-- BEGIN Source text --
Level 2 - Pricing Models with Significant Observable Inputs:  Other significant observable inputs, including quoted prices for similar investments, interest rates, credit risk, etc.; and 
 
Level 3 - Unobservable Inputs:  Significant unobservable inputs, including the entity’s own assumptions in determining the fair value of investments. 
 
ASC Topic 820 requires the use of observable market inputs (quoted market prices) when measuring fair value and requires a Level 1 quoted price to be used to measure fair value whenever possible.  Refer to Note 6 to these consolidated financial statements for information on the estimation of fair value for auction rate securities held as of March 31, 2010.

Impairment of Marketable Securities. Acacia reviews impairments associated with its investments in marketable securities, if any, to determine the classification of any impairment as “temporary” or “other-than-temporary.”   For investments classified as available-for-sale, unrealized losses that are other than temporary are recognized in the consolidated statements of operations.  An impairment is deemed other than temporary unless (a) Acacia has the ability and intent to hold an investment for a period of time sufficient for recovery of its carrying amount and (b) positive evidence indicating that the investment's carrying amount is recoverable within a reasonable period of time outweighs any evidence to the contrary. All available evidence, both positive and negative, is considered to determine whether, based on the weight of that evidence, the carrying amount of the investment is recoverable within a reasonable period of time. Any recovery in fair value is not recorded in earnings until the security is sold or otherwise disposed of.  Refer to Note 6 to these consolidated financial statements for disclosures regarding investments in auction rate securities.
-- END Source text --
-- BEGIN Data supplied --
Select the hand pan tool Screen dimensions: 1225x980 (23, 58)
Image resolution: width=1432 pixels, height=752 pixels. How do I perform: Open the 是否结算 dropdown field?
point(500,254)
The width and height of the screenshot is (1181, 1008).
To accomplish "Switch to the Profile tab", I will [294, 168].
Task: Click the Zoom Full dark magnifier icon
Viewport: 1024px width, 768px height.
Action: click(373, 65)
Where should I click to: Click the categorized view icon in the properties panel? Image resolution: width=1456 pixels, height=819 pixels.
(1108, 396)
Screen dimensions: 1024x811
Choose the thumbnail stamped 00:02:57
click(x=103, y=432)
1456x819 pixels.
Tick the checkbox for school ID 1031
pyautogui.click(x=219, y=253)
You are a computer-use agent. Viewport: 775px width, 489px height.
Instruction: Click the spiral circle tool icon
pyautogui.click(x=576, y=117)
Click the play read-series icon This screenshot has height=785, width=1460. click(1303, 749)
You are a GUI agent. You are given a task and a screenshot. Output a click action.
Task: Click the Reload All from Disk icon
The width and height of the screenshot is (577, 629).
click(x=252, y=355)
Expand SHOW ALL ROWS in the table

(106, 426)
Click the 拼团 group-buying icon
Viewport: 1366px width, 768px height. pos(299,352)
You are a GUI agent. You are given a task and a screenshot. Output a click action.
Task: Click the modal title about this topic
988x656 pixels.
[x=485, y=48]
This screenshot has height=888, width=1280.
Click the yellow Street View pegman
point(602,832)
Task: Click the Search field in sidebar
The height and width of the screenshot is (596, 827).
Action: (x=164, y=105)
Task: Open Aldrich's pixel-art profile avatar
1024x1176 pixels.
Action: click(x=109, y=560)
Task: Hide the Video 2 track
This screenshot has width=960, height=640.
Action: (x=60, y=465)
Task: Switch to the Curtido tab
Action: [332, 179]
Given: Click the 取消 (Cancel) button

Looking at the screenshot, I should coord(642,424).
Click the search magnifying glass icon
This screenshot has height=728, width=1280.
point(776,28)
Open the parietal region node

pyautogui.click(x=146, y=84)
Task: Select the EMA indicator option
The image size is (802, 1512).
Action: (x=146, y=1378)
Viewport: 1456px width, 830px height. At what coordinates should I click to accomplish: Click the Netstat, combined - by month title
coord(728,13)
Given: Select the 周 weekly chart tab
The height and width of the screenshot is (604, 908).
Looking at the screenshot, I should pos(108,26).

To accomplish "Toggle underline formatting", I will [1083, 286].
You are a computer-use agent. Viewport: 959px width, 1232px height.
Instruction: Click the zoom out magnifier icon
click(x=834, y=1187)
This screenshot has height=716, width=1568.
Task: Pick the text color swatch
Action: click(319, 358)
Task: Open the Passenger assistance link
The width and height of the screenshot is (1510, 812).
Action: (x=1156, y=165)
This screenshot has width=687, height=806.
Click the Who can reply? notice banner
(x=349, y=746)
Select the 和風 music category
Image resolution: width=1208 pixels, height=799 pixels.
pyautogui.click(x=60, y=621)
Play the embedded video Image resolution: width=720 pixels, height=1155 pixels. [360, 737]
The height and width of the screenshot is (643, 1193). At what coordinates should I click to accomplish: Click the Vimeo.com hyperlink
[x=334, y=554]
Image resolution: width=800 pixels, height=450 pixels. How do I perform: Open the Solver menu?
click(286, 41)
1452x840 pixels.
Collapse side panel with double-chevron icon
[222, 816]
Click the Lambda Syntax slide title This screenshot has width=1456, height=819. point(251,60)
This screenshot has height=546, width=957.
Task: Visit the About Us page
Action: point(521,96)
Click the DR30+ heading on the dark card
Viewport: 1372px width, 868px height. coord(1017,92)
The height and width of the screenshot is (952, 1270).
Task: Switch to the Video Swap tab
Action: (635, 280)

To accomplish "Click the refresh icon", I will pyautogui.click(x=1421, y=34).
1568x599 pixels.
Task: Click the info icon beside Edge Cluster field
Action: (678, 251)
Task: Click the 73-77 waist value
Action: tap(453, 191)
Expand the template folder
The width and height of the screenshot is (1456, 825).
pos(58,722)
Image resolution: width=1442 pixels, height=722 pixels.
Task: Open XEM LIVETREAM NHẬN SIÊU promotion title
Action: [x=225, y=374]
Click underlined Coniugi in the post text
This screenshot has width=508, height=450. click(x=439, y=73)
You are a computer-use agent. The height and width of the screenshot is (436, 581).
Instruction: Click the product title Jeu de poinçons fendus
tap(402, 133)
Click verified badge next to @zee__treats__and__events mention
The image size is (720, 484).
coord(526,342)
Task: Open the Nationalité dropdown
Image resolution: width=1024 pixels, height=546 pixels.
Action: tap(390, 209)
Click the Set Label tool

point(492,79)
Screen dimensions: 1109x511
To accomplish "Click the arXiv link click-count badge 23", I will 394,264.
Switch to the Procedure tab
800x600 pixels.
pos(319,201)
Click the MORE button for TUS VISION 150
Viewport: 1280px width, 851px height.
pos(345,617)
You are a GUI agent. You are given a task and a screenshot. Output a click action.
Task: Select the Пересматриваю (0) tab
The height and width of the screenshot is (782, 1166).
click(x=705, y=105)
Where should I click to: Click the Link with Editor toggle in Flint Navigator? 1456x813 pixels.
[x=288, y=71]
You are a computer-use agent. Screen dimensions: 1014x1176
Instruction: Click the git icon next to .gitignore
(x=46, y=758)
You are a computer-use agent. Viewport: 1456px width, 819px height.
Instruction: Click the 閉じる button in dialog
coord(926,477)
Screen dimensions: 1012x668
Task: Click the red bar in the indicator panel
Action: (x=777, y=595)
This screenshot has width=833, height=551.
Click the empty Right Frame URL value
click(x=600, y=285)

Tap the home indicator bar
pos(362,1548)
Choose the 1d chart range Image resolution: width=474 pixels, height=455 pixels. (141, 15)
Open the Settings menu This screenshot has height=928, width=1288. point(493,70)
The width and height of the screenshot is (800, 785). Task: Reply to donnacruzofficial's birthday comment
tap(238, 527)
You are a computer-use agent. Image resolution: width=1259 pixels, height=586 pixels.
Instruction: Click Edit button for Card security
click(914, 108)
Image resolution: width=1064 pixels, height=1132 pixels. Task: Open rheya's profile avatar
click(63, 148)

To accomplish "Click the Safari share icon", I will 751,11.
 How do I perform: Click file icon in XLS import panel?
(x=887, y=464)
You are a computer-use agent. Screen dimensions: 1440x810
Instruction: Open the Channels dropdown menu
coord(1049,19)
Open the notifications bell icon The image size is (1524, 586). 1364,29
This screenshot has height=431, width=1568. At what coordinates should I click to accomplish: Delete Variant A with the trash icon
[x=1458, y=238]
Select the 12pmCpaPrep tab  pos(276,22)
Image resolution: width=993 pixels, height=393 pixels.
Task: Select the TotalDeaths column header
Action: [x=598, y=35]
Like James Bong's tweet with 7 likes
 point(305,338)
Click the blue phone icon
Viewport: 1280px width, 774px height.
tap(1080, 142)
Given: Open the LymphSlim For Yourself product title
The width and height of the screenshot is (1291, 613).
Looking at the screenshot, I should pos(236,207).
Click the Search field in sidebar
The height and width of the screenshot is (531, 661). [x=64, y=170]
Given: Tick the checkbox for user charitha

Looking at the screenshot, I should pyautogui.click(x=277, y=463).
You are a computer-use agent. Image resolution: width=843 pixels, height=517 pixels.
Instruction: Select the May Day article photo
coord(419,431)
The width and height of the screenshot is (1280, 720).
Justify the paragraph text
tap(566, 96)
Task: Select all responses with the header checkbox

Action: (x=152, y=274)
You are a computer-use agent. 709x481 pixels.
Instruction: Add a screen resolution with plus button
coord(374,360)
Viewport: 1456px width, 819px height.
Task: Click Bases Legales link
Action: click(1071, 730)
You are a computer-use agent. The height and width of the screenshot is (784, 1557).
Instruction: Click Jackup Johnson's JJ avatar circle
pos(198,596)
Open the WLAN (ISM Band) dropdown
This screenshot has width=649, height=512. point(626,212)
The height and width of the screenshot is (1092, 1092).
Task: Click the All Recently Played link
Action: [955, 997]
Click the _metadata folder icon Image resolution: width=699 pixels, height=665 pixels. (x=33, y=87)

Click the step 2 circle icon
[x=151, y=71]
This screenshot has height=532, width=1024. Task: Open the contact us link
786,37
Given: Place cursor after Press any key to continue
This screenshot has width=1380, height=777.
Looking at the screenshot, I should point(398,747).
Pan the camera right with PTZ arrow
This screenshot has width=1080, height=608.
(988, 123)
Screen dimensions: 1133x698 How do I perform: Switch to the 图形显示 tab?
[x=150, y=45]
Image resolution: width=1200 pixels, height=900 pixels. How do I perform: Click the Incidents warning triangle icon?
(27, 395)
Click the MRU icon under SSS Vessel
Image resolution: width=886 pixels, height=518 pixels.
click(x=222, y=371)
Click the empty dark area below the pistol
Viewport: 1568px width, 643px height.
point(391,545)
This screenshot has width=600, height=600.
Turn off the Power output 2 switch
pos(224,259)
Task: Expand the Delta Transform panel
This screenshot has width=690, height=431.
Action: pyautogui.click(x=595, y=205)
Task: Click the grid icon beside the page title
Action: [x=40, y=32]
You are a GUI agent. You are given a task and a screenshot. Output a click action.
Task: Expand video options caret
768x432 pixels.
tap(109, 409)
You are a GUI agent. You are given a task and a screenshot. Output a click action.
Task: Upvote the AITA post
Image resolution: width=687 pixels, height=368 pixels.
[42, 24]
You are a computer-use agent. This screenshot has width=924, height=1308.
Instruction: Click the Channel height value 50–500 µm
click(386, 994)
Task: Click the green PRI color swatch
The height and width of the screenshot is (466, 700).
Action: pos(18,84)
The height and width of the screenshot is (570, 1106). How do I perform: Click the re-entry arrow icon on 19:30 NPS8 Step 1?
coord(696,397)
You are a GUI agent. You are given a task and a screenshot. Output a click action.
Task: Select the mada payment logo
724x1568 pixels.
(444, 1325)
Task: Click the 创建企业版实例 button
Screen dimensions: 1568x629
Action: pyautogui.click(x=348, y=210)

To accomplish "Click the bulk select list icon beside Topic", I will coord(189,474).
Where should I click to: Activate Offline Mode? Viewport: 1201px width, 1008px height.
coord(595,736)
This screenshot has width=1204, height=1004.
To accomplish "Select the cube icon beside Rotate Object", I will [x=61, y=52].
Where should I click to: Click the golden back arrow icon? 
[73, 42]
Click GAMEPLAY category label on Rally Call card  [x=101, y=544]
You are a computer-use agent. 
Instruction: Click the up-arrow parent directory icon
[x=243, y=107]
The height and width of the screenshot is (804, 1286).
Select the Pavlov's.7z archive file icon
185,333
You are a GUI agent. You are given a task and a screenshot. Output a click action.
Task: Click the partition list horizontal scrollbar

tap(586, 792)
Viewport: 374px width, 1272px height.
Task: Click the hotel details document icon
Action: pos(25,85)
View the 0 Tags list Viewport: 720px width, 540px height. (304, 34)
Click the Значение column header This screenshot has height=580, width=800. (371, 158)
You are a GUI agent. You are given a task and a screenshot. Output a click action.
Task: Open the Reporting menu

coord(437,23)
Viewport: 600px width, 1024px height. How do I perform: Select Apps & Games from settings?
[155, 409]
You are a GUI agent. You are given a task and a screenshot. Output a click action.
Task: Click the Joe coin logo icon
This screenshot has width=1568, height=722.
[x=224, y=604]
-- END Data supplied --
▸ Direction 1: Can you quote everything in the fair value passage from "Level 2 - Pricing" down to "March 31, 2010."?
▸ Direction 2: According to the fair value passage, when is a recovery in fair value recorded in earnings?
▸ Direction 3: Could you turn the paragraph of the fair value passage beginning "Impairment of Marketable Securities." into a short list that keeps its main facts?

▸ Worked answer 1:
Level 2 - Pricing Models with Significant Observable Inputs:  Other significant observable inputs, including quoted prices for similar investments, interest rates, credit risk, etc.; and 
 
Level 3 - Unobservable Inputs:  Significant unobservable inputs, including the entity’s own assumptions in determining the fair value of investments. 
 
ASC Topic 820 requires the use of observable market inputs (quoted market prices) when measuring fair value and requires a Level 1 quoted price to be used to measure fair value whenever possible.  Refer to Note 6 to these consolidated financial statements for information on the estimation of fair value for auction rate securities held as of March 31, 2010.

▸ Worked answer 2: Only when the security is sold or otherwise disposed of.

▸ Worked answer 3:
- Acacia reviews any impairments on its investments in marketable securities and classifies each as "temporary" or "other-than-temporary."
- For available-for-sale investments, unrealized losses that are other than temporary are recognized in the consolidated statements of operations.
- An impairment counts as other than temporary unless two conditions hold:
  - (a) Acacia has the ability and intent to hold the investment long enough to recover its carrying amount.
  - (b) Positive evidence that the carrying amount is recoverable within a reasonable period outweighs any contrary evidence.
- All available evidence, both positive and negative, is weighed to decide whether the carrying amount is recoverable within a reasonable period.
- Any recovery in fair value is not recorded in earnings until the security is sold or otherwise disposed of.
- Note 6 to the consolidated financial statements gives disclosures on investments in auction rate securities.